→ TASK BRIEF: Wherever the word "Open" appears in the entries, copy the whole line.

──────── THE INPUT ────────

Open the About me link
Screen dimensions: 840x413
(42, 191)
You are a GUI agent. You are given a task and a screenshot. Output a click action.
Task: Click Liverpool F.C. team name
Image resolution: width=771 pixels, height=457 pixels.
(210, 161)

────────
──────── THE INPUT ────────

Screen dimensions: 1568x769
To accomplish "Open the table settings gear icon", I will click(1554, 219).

────────

→ ANSWER SPACE:
Open the About me link
To accomplish "Open the table settings gear icon", I will click(1554, 219).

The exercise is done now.